Langrial (لنگڑيال) is one of the union councils of Kharian Tehsil, Gujrat District in the Punjab province of Pakistan. Langrial is situated on both side of Kotla Arab Ali Khan-old Guliyana road, which goes from Kotla Arab Ali Khan to Guliyana. Langrial is 2 km from Kotla Arab Ali Khan. The town was founded in 1478 by Ratan Langrial who came from Multan.

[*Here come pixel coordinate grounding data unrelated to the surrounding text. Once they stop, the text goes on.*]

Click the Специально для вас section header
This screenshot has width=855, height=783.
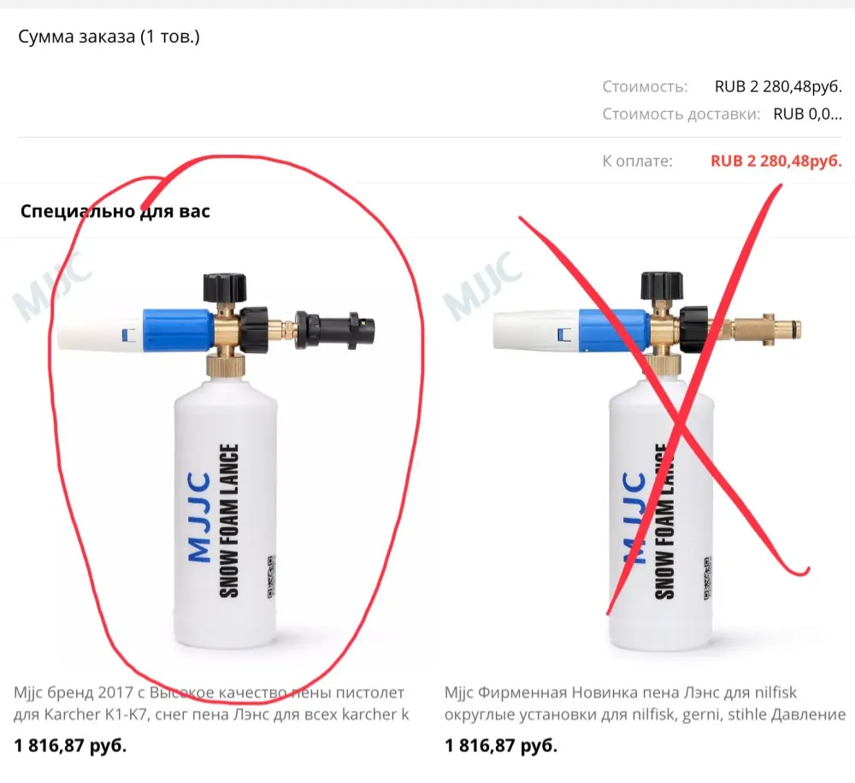115,211
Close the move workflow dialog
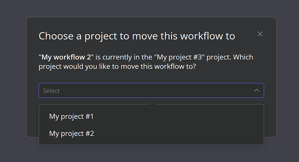The image size is (299, 162). pyautogui.click(x=260, y=34)

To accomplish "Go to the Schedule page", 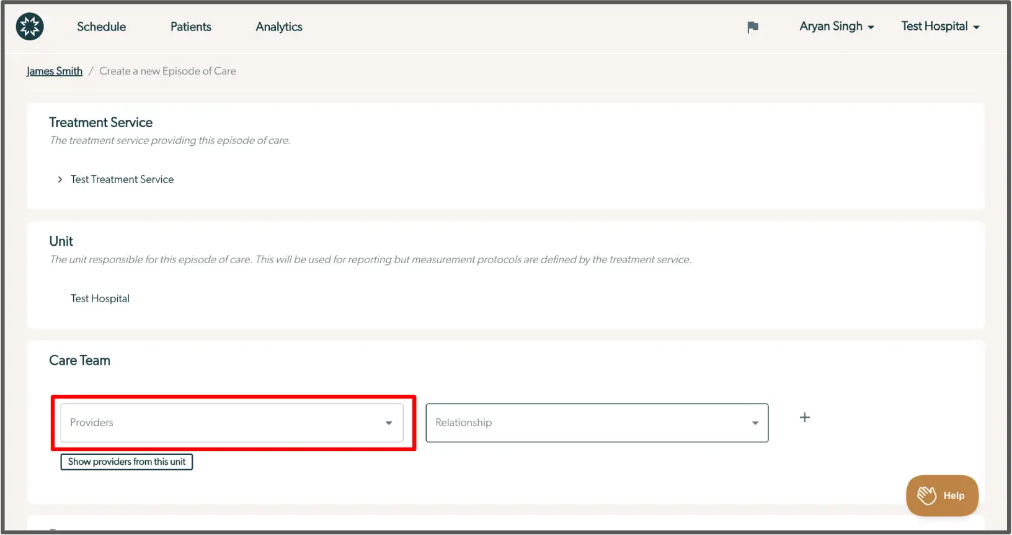I will pos(102,27).
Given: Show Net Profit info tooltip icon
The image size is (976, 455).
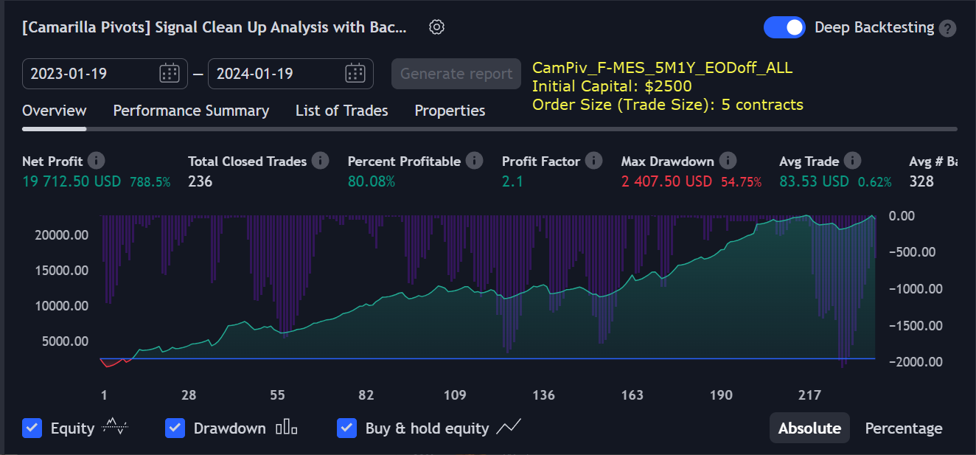Looking at the screenshot, I should coord(96,161).
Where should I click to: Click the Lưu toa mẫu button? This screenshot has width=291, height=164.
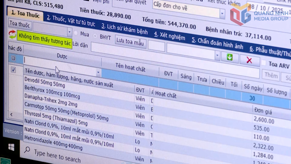[x=131, y=42]
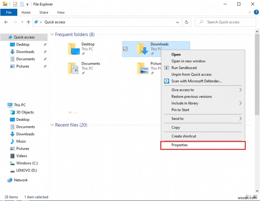Switch to the View ribbon tab
This screenshot has width=260, height=201.
(60, 12)
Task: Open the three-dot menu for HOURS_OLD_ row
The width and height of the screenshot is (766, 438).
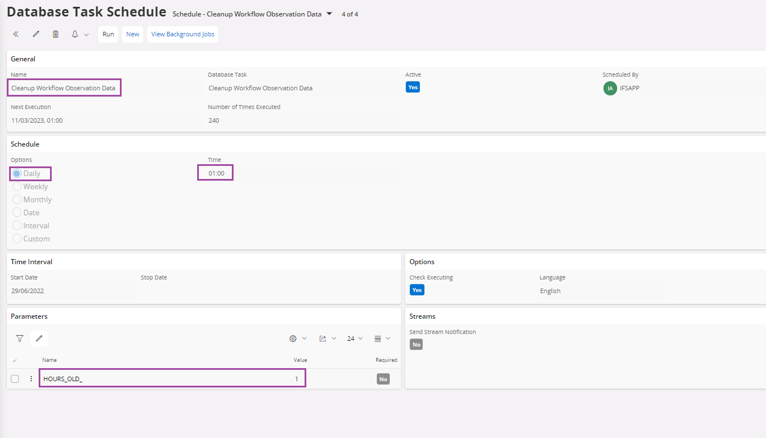Action: point(31,379)

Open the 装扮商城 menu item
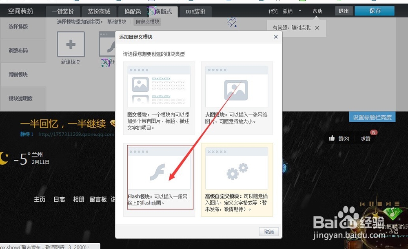[x=99, y=11]
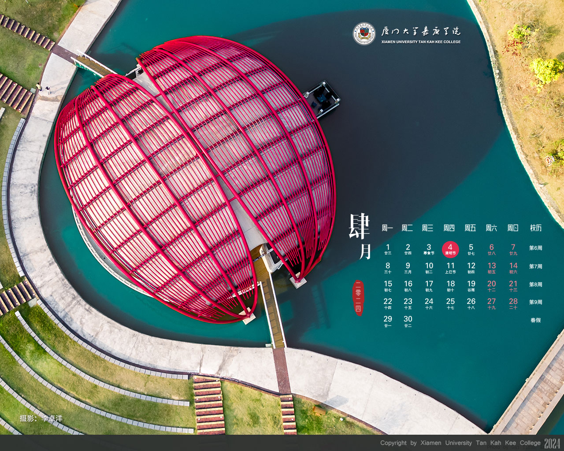This screenshot has width=564, height=451.
Task: Click the red 二零二四 year seal
Action: [358, 297]
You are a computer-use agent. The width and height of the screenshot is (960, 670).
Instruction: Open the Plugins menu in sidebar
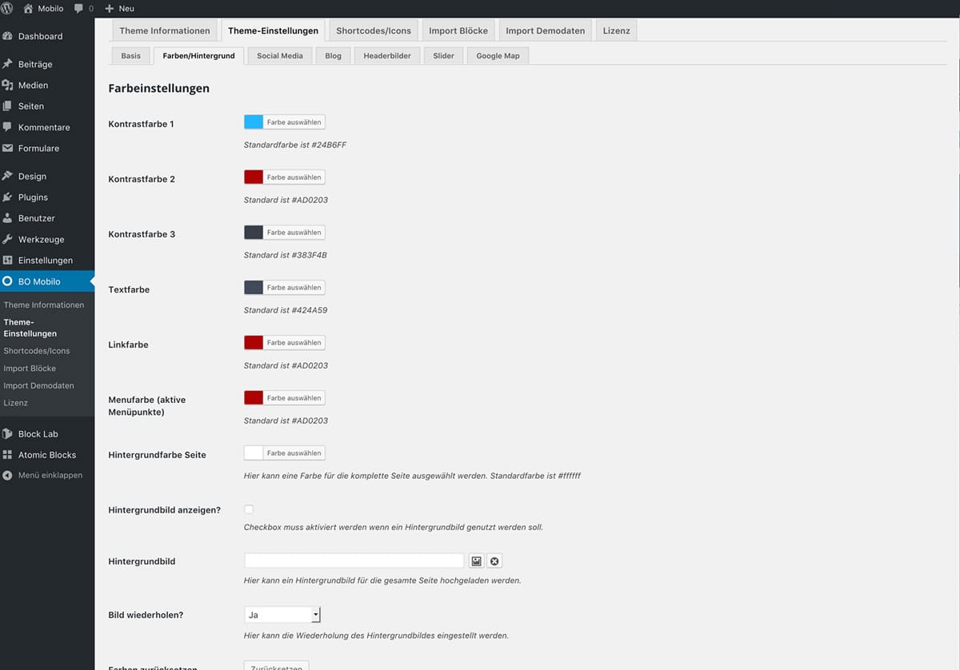point(33,197)
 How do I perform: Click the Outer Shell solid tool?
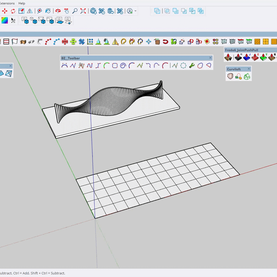157,11
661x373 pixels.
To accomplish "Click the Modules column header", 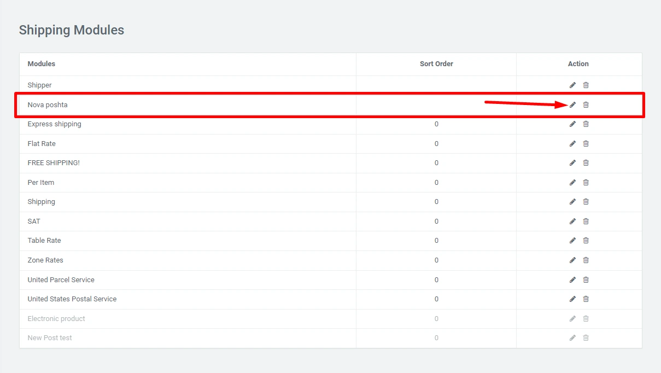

The headquarters of the Union Council is Langrial, which lies almost midway between Bhimber in Azad Kashmir and Gujrat in Punjab. The village derives its name from the Langrial tribe of Jats. Langrial is one of the most modern and well-developed villages in the region, offering both basic and advanced facilities to its residents. The village has separate government high schools for boys and girls, ensuring quality education opportunities for both genders. In addition, there are two private schools that further contribute to the educational development of the community. Essential public services such as a bank and post office are also available, making daily life convenient for the residents. The village is further supported by a number of qualified doctors and physicians who provide reliable and quality medical treatment to the people.

The hygiene and sanitation conditions in Langrial are commendable. The village has three water treatment plants that supply safe and clean drinking water to the community. Cemented streets add to the cleanliness and accessibility of the area, especially during rainy seasons. The people of Langrial are known for their friendly and cooperative nature, which has created a peaceful and cohesive social environment. Sports and recreational activities are also an important part of village life, with cricket, volleyball, and football being the most popular games enjoyed by the youth and residents alike.

Bangial village, Mandhar, Bhandgran, KaluChak, Rathori, Sheikhpur,
Mathana Chak, Chakfazal comprise the Langrial Union Council. Tribe of Jatt, Rajput, Malik, Sayed, Mughal, Mirza are the main castes of the village population.